* To do
1: According to the description of the 2009 film Fidel, why does Vega find it hard to believe that Fidel meant to kill his employer? Answer in one to three sentences.
2: Carry on the description of the 2009 film Fidel, starting after its final sentence about Sister Lourdes.

* Quoted text
— Begin —
Fidel is a 2009 Filipino indie film, directed by Mark Shandii Bacolod and produced and written by Charlotte Dianco.

The film tells the story of a character named Fidel, an Overseas Filipino Worker (OFW) working at Dubai, who is on death row for killing his Arab male employer for raping him. It was reported that the film was originally made to create awareness for Filipino men who have been abused but are embarrassed to file an action against the perpetrators.

Plot 
An overseas Filipino worker is on death row in Dubai for killing his Arab male employer for raping him. As the news progressed in the Philippines, a female reporter named Vega starts digging up stories about him, and that in turn garnered attention from local government officials to take action. But for Fidel, he doesn't want any help, as he has insisted that he purposely killed his employer, however Vega finds this hard to believe as she investigates his past of a loving boy-next-door type who has a loving family and that his profile doesn't fit the picture of a killer. Sister Lourdes, a Filipino nun who is based in Dubai and visits Fidel regularly in jail also wants to know the truth.
— End —
* Dataset section
— Begin —
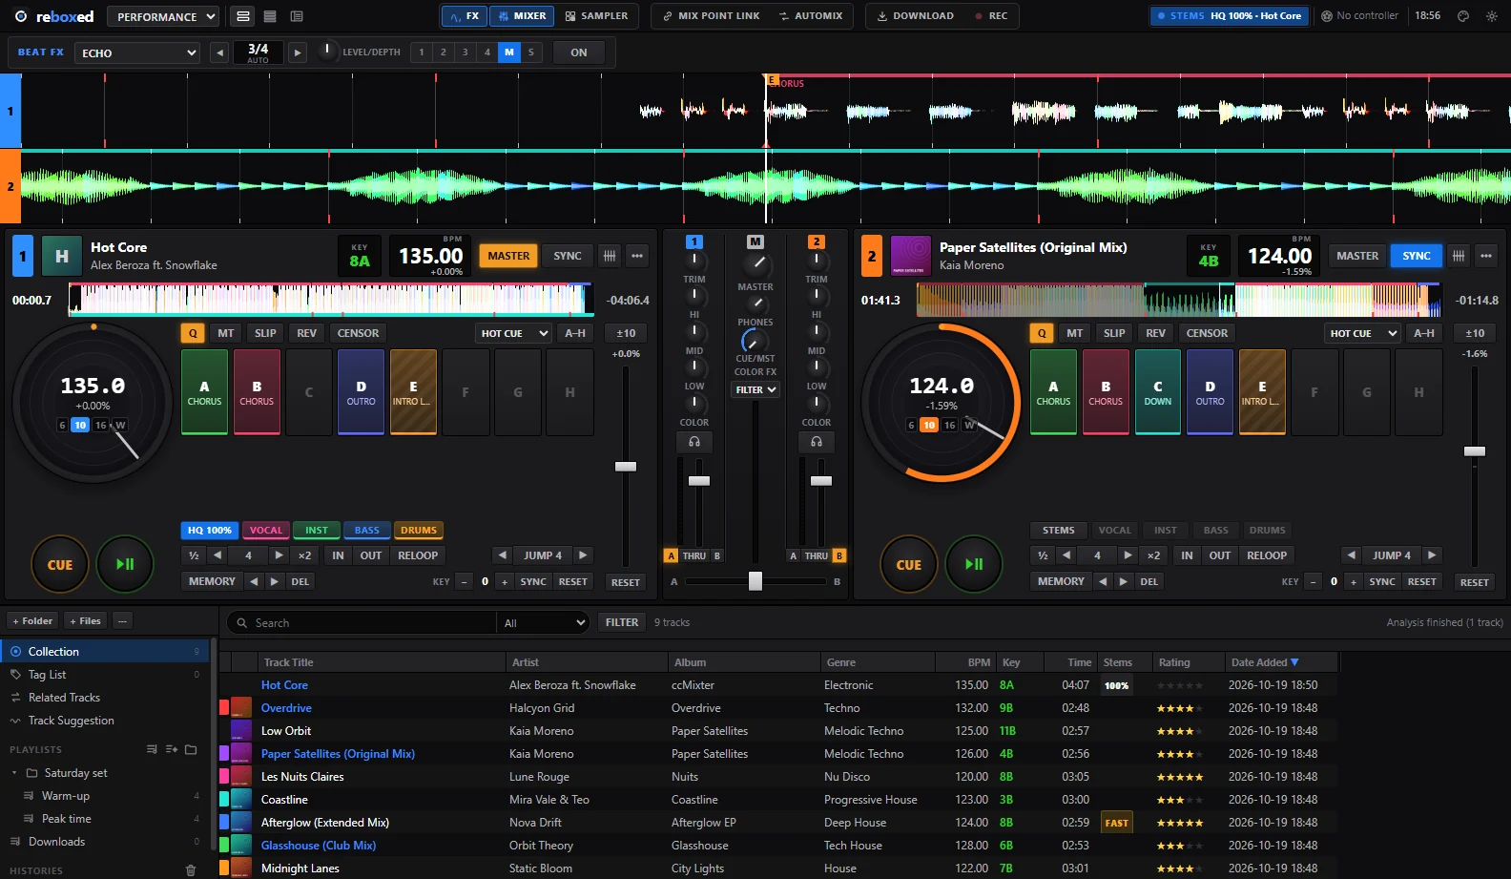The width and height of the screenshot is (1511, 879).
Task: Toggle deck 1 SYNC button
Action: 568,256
— End —
* Response list
1: As she investigates his past, Vega finds that Fidel was a loving boy-next-door type with a loving family. His profile doesn't fit the picture of a killer.

2:
Cast
 Lance Raymundo as Fidel
 Snooky Serna as Sister Lourdes
 Marife Necesito as Jovi
 Maria Isabel Lopez as Minda
 Andrea del Rosario as Vega
 Von Arroyo as Chris
 Fonz Deza as Poldo
 Cherry Mae Canton as Daisy
 RJ Revilla as Milo
 Ana Abad-Santos as a Malacanang Representative
 Ces Aldaba as a Politician
 Bong Cabrera		
 Justin De Leon as Ramon
 Martin Dela Paz as Caleb
 Nonoy Froilan as Father Allan
 Jerald Guevara as Adi
 Jon Hall as Al-Jared Ahmed
 R.R. Herrera as Human Rights Lawyer
 P.J. Lanot as a DFA Official
 Jao Mapa as Goonie
 Alex Vincent Medina as Fidel's friend
 IC Mendoza as Boy George
 Mosang as Ditas
 Jonathan Neri as Fidel's friend
 Roeder as Peter

Special screenings 
 The film was a semi-finalist at the 2007 Cinemalaya Independent Film Festival.
 The film was first screened at the Armed Forces of the Philippines (AFP) Theater last Aug. 28, 2009.
 The film was the official selection at the first Filipino International Film Festival in Los Angeles (FIFFLA).
 It was also featured at the IndieSine in Robinson Galleria last Jan. 17, 2010, where only indie film are shown.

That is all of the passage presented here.